** BEGIN **

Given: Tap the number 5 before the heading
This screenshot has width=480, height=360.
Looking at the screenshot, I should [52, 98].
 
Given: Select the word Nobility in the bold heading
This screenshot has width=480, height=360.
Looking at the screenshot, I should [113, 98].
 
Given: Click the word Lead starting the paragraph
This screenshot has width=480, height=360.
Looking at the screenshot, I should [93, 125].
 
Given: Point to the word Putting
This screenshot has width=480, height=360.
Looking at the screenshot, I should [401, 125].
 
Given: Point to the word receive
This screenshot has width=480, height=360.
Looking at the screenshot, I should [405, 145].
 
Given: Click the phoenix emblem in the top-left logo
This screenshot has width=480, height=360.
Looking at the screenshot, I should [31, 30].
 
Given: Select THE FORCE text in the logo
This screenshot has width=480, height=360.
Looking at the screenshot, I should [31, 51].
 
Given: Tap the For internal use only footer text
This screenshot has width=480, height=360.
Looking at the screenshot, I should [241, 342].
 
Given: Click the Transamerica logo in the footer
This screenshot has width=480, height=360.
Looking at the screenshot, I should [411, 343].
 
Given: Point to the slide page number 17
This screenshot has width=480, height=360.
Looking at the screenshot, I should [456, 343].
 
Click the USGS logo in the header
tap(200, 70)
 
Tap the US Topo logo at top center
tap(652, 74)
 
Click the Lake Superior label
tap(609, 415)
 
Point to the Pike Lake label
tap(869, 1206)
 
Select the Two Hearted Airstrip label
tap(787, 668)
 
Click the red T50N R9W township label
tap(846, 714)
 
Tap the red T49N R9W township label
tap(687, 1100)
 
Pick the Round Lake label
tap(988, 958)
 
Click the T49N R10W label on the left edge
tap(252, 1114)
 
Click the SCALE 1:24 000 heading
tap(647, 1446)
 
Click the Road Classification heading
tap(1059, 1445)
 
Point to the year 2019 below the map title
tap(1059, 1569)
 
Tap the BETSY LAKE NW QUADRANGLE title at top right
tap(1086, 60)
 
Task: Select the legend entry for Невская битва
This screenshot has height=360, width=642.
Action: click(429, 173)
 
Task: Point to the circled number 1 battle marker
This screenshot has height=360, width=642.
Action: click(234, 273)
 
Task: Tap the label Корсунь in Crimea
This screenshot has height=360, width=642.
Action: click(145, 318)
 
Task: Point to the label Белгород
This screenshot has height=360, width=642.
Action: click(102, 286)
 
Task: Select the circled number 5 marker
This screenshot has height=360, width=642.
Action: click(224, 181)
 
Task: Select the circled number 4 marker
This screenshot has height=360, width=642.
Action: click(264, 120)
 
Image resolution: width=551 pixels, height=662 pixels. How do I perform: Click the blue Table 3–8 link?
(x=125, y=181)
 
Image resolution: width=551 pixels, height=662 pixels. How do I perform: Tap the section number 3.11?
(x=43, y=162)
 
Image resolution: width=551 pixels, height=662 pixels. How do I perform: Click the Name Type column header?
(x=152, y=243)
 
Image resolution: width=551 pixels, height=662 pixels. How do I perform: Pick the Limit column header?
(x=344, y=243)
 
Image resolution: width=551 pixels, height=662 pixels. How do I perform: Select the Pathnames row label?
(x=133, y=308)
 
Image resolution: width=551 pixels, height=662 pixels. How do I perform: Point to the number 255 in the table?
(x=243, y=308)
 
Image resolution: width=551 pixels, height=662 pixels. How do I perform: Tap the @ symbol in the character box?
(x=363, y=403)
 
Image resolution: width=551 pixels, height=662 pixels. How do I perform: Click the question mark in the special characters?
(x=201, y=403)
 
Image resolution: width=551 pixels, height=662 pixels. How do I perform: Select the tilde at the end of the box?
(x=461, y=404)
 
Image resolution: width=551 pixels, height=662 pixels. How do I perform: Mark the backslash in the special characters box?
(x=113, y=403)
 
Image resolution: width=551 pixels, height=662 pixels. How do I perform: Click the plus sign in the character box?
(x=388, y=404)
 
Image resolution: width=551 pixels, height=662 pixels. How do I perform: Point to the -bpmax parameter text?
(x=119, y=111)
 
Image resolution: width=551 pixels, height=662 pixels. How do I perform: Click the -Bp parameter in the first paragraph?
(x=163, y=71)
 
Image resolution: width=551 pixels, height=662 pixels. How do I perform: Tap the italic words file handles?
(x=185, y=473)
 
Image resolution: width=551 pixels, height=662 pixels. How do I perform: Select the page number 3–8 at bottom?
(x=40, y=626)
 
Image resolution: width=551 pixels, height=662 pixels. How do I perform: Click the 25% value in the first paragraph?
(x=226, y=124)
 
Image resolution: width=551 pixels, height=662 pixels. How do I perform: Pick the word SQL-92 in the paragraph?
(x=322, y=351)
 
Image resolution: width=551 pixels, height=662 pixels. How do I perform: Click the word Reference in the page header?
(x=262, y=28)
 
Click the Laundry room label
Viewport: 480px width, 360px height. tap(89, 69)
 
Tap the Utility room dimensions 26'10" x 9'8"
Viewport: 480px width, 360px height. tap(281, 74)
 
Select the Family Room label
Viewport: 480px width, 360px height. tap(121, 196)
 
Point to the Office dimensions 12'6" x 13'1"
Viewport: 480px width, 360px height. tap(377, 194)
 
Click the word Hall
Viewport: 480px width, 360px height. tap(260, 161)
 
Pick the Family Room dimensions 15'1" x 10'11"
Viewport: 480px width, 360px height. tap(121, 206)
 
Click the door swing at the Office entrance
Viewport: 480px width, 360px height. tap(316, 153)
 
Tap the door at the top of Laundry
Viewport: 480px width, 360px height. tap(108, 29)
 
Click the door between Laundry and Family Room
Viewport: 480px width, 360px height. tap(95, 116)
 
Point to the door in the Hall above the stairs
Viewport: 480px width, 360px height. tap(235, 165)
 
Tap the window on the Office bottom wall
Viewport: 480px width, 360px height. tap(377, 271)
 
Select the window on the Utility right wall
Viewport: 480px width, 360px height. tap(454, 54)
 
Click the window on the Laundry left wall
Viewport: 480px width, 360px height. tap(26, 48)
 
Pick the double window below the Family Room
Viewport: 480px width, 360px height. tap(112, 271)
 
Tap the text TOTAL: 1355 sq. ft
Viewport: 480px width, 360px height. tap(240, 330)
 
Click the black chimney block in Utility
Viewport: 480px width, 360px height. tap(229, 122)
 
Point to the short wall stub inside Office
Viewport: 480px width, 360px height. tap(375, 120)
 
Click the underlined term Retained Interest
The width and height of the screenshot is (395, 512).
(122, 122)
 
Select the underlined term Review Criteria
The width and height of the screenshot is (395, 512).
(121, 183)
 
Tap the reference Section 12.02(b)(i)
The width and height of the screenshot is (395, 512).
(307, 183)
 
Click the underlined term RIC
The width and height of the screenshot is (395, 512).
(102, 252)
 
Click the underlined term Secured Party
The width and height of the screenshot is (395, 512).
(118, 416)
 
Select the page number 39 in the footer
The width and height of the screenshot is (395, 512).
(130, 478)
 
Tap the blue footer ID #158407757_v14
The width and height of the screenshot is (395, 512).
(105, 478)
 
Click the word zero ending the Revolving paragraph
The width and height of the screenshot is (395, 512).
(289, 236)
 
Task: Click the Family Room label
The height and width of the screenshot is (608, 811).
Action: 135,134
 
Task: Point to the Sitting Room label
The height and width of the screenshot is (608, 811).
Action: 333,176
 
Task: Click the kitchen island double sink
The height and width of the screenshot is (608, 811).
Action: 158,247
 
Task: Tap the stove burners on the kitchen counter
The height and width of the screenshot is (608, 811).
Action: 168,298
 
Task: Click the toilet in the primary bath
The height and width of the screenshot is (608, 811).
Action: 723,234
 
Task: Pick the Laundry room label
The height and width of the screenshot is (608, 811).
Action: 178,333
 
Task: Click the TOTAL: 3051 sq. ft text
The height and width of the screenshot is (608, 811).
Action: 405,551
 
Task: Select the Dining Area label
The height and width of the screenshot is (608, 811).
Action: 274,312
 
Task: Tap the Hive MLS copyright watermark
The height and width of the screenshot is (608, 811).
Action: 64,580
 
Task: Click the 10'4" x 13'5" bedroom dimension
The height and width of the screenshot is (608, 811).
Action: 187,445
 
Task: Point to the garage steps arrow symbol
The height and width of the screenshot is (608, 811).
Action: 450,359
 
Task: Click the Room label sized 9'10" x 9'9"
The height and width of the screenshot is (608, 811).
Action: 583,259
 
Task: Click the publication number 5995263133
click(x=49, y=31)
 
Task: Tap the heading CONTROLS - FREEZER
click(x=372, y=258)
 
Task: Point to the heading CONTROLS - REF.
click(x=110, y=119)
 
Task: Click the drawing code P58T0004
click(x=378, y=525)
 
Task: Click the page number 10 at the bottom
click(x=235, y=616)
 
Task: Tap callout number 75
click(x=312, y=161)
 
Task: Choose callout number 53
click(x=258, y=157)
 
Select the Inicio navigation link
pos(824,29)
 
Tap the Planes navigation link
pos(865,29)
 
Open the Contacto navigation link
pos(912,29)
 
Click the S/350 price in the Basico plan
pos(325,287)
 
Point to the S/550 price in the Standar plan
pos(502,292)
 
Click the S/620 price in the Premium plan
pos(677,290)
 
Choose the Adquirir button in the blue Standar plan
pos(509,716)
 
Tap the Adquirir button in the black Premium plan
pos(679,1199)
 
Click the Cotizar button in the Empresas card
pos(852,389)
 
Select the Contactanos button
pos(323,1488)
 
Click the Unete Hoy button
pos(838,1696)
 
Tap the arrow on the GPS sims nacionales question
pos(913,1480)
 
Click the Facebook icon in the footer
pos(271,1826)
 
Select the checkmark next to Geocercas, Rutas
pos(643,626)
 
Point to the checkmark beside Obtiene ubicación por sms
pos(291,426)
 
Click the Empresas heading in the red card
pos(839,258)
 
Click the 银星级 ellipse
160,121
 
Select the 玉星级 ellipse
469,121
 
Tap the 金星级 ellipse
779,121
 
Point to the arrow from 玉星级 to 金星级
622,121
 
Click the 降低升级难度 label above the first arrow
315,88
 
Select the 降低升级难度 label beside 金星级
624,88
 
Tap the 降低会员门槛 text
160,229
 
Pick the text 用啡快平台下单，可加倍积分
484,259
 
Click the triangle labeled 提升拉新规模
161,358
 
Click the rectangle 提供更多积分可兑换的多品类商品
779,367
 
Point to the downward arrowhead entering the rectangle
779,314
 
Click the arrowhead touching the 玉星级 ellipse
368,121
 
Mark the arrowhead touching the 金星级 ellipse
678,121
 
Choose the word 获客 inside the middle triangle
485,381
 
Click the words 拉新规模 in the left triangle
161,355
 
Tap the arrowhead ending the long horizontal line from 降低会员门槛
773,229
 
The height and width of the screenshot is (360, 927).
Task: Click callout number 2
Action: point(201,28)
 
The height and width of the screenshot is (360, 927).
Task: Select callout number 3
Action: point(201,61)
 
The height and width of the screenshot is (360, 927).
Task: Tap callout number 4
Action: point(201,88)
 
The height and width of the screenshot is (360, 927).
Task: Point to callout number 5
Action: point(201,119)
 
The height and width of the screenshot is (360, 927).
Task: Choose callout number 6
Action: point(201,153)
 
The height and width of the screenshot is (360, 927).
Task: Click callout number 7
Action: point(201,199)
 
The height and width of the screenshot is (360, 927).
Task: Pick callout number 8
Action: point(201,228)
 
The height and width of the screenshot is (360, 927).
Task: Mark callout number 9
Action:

** END **

Show each line of the records above that contains the string "header", copying every such line in full. Treat uppercase and lowercase letters as different.

* EXERCISE SOLUTION:
Click the USGS logo in the header
Image resolution: width=551 pixels, height=662 pixels. How do I perform: Click the Name Type column header?
Image resolution: width=551 pixels, height=662 pixels. How do I perform: Pick the Limit column header?
Image resolution: width=551 pixels, height=662 pixels. How do I perform: Click the word Reference in the page header?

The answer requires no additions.